EXERCISE DESCRIPTION ::
When the string "Edit" occurs in a line of the listing below, return that line.

------------------------------------------------------------

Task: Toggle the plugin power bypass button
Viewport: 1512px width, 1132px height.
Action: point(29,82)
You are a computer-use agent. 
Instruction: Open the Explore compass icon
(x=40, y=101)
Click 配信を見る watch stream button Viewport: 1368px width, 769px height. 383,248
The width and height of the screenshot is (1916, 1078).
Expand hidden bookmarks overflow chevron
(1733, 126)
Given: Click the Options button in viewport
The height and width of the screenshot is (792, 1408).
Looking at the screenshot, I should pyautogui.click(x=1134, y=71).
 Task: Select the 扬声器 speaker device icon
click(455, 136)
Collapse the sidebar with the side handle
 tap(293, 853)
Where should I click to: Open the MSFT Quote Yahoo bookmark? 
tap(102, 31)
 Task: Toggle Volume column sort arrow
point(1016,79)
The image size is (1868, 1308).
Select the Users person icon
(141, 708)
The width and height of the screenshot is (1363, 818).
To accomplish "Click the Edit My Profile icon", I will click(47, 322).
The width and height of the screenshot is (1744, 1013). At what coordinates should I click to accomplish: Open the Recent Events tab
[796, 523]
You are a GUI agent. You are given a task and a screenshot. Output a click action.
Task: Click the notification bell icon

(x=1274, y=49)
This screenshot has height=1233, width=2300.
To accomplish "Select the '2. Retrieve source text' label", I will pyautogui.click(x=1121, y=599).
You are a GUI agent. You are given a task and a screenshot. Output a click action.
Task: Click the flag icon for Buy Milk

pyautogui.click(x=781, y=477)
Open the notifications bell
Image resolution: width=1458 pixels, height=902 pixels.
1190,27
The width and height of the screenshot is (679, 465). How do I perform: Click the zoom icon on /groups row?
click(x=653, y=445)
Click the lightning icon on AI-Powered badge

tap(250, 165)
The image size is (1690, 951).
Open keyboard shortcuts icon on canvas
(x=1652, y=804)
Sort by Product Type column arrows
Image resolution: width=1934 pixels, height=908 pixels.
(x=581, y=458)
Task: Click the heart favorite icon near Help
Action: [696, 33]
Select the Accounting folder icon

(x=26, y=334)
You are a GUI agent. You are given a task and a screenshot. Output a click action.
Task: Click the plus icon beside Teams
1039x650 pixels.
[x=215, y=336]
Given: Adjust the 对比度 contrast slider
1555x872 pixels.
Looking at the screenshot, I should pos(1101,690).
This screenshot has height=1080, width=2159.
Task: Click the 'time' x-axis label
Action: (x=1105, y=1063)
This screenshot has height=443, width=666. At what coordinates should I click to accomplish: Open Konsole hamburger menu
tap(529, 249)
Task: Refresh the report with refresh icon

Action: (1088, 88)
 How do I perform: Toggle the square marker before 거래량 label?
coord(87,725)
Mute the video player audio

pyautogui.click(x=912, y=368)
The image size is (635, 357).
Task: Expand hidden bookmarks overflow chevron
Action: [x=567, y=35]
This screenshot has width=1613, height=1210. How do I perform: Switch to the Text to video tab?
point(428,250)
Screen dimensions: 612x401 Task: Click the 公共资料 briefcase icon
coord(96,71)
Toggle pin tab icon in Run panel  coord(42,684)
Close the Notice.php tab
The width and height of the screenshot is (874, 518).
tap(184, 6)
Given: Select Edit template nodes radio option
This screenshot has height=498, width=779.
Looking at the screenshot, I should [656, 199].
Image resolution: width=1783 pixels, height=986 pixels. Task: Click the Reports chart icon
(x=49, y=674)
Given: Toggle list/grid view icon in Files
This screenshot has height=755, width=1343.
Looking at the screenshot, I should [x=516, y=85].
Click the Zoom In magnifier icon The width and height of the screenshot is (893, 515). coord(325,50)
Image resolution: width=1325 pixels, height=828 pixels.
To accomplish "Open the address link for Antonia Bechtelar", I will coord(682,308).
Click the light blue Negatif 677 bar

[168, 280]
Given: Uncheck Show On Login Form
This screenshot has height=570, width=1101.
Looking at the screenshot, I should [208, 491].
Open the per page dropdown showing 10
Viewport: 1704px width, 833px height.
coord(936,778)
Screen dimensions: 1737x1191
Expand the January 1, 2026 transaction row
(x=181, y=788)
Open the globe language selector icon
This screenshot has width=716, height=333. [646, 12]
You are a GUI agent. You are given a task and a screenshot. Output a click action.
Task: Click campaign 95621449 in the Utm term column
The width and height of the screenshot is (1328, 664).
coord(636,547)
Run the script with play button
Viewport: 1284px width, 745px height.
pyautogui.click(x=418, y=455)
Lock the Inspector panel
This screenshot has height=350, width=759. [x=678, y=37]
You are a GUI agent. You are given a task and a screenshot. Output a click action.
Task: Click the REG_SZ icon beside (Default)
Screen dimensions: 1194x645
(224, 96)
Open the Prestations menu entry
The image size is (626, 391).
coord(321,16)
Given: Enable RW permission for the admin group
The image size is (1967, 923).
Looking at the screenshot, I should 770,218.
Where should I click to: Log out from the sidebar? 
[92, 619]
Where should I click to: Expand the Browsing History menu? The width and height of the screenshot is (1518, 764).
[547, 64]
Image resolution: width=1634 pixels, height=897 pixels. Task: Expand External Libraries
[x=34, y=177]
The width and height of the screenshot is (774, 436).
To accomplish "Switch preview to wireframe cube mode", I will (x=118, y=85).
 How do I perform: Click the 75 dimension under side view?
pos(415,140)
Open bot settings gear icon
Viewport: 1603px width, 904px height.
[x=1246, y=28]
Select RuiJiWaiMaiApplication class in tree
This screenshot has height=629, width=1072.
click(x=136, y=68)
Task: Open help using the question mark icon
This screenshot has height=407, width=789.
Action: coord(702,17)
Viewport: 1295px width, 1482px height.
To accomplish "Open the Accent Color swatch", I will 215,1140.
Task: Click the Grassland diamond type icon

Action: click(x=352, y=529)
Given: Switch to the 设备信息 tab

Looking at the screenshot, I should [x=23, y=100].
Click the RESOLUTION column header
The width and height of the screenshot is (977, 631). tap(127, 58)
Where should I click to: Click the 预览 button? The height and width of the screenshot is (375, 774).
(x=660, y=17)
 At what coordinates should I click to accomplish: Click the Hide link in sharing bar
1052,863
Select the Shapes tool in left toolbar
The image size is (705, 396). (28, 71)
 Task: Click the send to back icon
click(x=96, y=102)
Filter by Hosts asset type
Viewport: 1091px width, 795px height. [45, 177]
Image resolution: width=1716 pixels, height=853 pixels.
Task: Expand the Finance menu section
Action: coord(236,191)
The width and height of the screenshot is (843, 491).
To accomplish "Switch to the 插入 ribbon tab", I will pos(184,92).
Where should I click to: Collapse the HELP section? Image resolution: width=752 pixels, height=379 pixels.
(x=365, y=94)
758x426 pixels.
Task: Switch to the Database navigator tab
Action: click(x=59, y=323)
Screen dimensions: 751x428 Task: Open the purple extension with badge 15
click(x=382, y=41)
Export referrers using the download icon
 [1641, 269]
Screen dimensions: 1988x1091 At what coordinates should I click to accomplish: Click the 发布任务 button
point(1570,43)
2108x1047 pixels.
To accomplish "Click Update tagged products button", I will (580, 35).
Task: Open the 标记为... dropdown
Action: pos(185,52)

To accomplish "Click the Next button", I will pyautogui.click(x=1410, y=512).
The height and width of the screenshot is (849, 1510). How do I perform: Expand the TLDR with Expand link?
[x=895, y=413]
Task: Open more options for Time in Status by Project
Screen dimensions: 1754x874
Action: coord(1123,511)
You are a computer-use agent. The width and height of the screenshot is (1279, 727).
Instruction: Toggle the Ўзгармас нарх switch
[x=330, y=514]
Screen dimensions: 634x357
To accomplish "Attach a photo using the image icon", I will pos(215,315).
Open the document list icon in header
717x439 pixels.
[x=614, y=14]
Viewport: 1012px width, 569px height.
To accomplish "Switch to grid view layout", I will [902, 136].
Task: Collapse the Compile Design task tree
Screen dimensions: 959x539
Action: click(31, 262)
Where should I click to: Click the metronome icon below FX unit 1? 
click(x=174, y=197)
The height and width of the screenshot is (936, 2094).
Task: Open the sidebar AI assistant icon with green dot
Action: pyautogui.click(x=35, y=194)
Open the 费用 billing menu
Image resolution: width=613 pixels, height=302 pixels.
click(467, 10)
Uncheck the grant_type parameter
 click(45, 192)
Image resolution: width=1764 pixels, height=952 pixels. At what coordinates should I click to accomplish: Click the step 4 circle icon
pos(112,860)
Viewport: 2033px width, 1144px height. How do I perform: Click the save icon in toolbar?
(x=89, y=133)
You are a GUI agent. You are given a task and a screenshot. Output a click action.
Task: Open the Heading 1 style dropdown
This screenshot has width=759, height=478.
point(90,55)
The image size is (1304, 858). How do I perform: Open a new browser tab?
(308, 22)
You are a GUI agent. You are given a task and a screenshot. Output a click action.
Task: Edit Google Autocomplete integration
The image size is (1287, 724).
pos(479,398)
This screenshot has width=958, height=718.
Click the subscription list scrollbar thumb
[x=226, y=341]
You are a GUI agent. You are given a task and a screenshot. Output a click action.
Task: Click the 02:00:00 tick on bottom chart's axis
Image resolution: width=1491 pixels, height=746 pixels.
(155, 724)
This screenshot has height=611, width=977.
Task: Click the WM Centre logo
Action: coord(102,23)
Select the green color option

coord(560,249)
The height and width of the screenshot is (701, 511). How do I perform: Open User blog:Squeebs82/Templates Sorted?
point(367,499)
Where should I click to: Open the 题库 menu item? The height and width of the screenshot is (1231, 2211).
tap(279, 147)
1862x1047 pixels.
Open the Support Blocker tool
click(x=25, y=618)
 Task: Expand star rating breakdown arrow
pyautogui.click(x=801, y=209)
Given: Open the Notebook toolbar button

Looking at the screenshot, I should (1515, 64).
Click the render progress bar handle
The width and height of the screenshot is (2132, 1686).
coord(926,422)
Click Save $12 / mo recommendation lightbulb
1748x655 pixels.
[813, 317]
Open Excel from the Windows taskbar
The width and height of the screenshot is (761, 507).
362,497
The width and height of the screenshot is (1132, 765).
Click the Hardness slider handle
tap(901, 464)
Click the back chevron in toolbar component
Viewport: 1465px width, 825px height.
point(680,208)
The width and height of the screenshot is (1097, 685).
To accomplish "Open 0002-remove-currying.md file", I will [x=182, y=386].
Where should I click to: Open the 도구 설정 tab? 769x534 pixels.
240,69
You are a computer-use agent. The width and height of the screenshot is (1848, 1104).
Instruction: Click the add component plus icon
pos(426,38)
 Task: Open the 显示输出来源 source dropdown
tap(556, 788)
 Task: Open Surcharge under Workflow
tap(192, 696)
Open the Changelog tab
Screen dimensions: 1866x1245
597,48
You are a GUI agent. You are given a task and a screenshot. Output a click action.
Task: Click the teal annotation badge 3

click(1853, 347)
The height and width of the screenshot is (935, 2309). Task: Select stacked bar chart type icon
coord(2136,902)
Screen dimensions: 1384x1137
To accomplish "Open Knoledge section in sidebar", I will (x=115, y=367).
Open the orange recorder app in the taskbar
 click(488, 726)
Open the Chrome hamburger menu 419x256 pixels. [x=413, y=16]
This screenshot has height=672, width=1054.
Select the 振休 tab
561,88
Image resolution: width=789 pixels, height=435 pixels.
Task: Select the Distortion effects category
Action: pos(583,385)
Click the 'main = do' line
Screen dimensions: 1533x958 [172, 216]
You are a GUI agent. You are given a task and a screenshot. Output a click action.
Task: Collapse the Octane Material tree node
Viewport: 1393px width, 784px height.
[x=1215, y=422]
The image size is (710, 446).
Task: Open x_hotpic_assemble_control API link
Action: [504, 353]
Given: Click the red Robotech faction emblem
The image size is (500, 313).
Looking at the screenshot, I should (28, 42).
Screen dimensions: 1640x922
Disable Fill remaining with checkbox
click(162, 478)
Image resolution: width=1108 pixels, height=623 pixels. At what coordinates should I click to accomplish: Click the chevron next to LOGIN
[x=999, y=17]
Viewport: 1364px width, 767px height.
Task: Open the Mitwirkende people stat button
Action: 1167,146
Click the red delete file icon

------------------------------------------------------------

TASK ANSWER ::
To accomplish "Click the Edit My Profile icon", I will click(47, 322).
Given: Select Edit template nodes radio option
Task: Edit Google Autocomplete integration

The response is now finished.